Bankey’s Girlfriend to shows that she is a resourceful woman who doesn’t wait for a guy to give her his commitment, instead of crying or convincing Bankey, she disposes him off from her life and upgrades to a better guy.
The most powerful female character, however, is Fatima Begum. She chides her husband Mirza each time he plans something devious, she might seem a little lost with her ‘Nehru Ji age’ loop, but you can see even in her 90’s she is smarter than all. When Mirza mixed up the thumbprints, she bandages all her fingers to make sure he can’t get the real prints to transfer her beloved mahal to his name. Her amusing question to Mirza whether she ran with him or actually married him is also a showcase of her ‘unbothered by norms’ nature.
The most dramatic and impressive power move she plays is running away with her old lower at 94 when everyone expected her to die. She probably knew something fishy was going on and decided to reunite with the man who actually loved her.
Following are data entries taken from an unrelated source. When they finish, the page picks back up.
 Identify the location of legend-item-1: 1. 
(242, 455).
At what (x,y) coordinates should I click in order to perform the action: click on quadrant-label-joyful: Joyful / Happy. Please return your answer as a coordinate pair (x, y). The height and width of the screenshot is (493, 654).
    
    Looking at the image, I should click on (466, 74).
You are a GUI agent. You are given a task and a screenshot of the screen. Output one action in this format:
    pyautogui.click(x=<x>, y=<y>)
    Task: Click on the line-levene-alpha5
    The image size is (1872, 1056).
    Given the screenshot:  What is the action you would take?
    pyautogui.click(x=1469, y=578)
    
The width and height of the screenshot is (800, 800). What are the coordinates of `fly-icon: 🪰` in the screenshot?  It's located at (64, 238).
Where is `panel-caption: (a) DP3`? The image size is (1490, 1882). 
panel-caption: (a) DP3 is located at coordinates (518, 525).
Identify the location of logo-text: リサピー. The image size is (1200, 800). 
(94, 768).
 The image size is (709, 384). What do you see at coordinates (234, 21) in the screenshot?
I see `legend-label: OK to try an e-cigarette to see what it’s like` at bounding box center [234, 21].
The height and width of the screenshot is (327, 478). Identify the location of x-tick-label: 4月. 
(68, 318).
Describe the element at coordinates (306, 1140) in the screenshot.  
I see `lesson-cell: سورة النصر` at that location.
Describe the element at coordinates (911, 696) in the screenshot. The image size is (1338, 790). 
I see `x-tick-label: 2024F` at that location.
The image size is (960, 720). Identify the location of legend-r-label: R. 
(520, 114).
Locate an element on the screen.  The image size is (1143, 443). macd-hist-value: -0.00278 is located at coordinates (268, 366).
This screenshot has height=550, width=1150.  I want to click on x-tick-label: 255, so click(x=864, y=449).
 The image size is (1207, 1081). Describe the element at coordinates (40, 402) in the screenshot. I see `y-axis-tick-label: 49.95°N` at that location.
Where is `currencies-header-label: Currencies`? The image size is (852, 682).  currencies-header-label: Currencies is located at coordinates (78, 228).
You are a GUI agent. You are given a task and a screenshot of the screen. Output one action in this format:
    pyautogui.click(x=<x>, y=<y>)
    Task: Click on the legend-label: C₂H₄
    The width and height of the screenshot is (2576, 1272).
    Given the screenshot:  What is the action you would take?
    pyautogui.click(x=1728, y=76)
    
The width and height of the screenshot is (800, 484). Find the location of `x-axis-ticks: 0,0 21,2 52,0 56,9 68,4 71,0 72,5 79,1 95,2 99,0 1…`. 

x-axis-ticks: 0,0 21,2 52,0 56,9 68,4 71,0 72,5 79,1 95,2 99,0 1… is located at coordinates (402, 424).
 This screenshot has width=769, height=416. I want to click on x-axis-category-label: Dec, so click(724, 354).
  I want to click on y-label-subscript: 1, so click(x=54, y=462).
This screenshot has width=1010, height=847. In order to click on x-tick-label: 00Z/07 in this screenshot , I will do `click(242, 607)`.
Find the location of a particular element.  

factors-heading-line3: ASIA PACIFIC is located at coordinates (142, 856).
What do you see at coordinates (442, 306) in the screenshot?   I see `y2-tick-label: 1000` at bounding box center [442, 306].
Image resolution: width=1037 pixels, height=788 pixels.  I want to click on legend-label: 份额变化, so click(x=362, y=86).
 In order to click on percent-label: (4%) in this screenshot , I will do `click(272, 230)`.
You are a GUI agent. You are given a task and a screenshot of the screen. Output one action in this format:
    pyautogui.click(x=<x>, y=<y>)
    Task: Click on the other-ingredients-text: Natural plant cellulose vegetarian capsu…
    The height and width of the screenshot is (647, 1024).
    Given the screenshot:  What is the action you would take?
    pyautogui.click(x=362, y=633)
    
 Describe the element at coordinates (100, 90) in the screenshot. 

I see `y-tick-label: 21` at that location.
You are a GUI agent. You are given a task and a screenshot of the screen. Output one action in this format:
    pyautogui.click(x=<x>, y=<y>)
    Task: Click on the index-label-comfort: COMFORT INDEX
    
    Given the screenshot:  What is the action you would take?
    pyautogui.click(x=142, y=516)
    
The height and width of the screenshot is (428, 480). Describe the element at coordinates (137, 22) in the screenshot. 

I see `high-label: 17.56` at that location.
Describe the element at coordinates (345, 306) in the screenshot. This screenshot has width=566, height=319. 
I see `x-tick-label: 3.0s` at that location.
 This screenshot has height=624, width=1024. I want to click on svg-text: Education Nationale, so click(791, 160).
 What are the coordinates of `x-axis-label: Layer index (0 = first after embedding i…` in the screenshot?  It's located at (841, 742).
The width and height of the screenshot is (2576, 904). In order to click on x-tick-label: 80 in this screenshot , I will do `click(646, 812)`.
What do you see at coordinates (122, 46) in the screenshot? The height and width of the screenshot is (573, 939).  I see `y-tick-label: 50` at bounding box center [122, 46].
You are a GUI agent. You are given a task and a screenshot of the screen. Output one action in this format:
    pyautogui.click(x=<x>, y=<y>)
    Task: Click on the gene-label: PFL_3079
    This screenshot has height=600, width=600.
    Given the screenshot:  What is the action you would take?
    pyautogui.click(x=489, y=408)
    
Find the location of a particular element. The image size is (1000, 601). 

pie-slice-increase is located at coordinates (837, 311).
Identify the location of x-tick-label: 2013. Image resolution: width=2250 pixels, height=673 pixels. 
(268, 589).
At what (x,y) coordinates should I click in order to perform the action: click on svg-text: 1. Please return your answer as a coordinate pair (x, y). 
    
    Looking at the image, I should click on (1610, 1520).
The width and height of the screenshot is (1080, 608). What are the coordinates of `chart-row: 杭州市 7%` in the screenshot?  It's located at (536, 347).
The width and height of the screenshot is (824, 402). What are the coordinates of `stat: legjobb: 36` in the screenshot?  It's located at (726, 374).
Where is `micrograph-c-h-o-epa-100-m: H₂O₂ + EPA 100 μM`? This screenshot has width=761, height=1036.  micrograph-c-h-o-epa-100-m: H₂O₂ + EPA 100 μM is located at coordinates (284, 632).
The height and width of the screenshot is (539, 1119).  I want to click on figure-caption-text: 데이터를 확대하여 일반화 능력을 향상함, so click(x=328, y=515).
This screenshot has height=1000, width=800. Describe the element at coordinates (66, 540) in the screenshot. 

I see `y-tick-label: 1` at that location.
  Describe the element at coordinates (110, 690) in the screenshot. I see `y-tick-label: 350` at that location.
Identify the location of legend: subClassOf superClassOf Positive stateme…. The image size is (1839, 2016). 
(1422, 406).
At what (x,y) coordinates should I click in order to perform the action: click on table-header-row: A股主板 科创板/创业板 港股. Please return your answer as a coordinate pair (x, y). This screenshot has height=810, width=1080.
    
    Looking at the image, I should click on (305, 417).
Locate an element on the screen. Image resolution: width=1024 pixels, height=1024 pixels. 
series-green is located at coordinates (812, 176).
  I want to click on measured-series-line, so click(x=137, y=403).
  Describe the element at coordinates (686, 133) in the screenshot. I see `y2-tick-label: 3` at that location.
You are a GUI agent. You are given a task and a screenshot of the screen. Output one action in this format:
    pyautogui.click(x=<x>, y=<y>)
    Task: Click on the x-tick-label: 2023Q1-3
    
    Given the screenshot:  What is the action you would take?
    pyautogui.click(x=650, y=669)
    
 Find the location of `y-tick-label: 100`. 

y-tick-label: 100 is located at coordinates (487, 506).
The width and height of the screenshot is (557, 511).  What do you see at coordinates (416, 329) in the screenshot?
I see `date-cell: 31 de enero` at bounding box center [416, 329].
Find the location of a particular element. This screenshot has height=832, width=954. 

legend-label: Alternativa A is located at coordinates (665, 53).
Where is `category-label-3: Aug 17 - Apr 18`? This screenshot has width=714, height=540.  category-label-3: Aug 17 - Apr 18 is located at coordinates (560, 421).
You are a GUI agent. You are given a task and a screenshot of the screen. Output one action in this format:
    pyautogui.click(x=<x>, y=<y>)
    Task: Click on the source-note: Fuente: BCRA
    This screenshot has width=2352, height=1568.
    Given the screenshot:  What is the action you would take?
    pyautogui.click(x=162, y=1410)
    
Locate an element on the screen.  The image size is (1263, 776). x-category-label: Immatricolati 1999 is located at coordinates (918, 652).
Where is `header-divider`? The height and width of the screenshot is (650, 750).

Her news of elopement, as well as the sale of the house to her old lover, stuns everyone else who were till then scrambling and fighting over builders money for the sale of Fatima mahal and were dealing with the archaeologist. The real checkmate thrown by Begum shows that there is no age or era for independence, and one doesn’t need to be a puppet in a man’s hand rather hold the reins of her old destiny.